Max@Math Revolution wrote:[Math Revolution GMAT math practice question]
If |x+1|=2|x-1|, x=?
1) x<1
2) x>0
(I gave some time to other people present an alternate solution... it didn´t happen.)
Let´s offer an alternate approach:
$$? = x$$
$$\left. \matrix{
{\left| {x + 1} \right|^{\,2}} = {\left( {x + 1} \right)^{\,2}} \hfill \cr
{\left| {x - 1} \right|^{\,2}} = {\left( {x - 1} \right)^{\,2}}\,\,\,\, \hfill \cr} \right\}\,\,\,\,\,\,\mathop \Rightarrow \limits_{{\rm{equation}}\,\,{\rm{given}}}^{{\rm{squaring}}\,\,{\rm{the}}} \,\,\,\,\,\,{\left( {x + 1} \right)^2} = 4{\left( {x - 1} \right)^2}\,\,\,\, \Rightarrow \,\,\,\, \ldots \,\,\,\, \Rightarrow \,\,\,\,3{x^2} - 10x + 3 = 0$$
$$3{x^2} - 10x + 3 = 0\,\,\,\,\,\mathop \Rightarrow \limits_{{\text{product = 1}}}^{{\text{sum}}\,{\text{ = }}\frac{{{\text{10}}}}{3}} \,\,\,\,\,\boxed{\,\,\,x = \frac{1}{3}\,\,\,\,{\text{or}}\,\,\,x = 3\,\,\,\,}\,\,\,\left( * \right)\,\,\,\,\,$$
Important: whenever an equation is squared - or put to any positive EVEN power - solutions are never lost, but new ones may be (undesirably) created.
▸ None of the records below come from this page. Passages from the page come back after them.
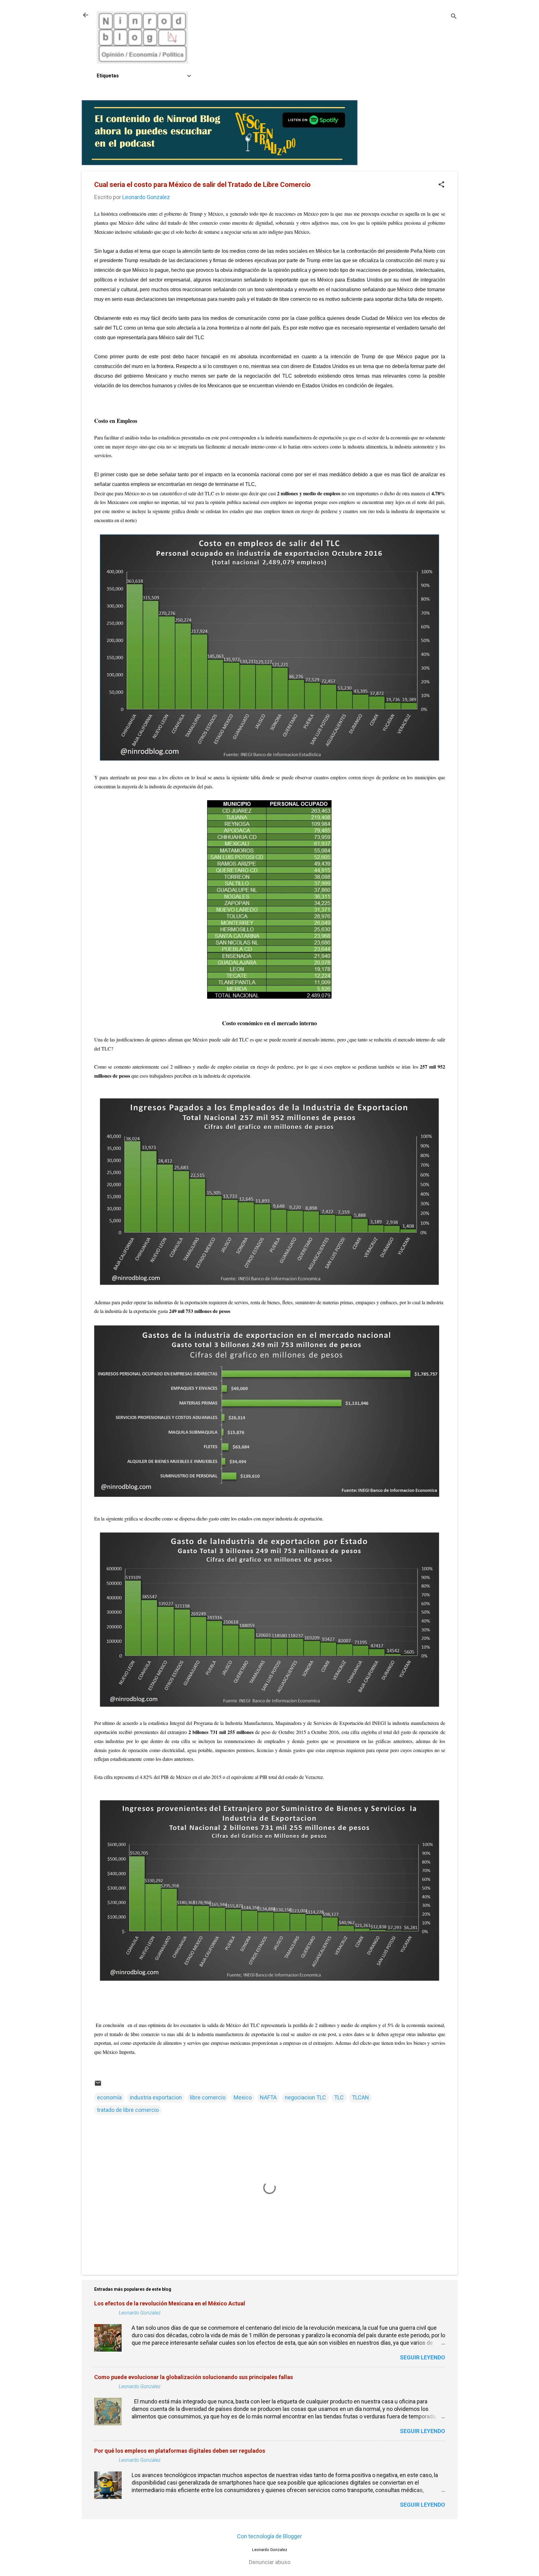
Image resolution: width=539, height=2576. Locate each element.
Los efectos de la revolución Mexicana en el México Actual (169, 2303)
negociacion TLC (305, 2097)
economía (109, 2097)
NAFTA (268, 2097)
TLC (339, 2097)
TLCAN (360, 2097)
That´s why all roots obtained (after the procedure) must be checked ("tested") in the original equation. Both values are solutions to the original equation.
$$\left( 1 \right)\,\,x < 1\,\,\,\,\,\,\,\mathop \Rightarrow \limits^{\left( * \right)} \,\,\,\,\,\,x = \frac{1}{3}\,\,\,\,\, \Rightarrow \,\,\,\,\,{\text{SUFF}}.$$
$$\left( 2 \right)\,\,x > 0\,\,\,\,\,\,\mathop \Rightarrow \limits^{\left( * \right)} \,\,\,\,\,\,x = \frac{1}{3}\,\,\,\,{\text{or}}\,\,\,x = 3\,\,\,\,\,\,\,\, \Rightarrow \,\,\,\,\,{\text{INSUFF}}.\,$$
This solution follows the notations and rationale taught in the GMATH method.
Regards,
Fabio.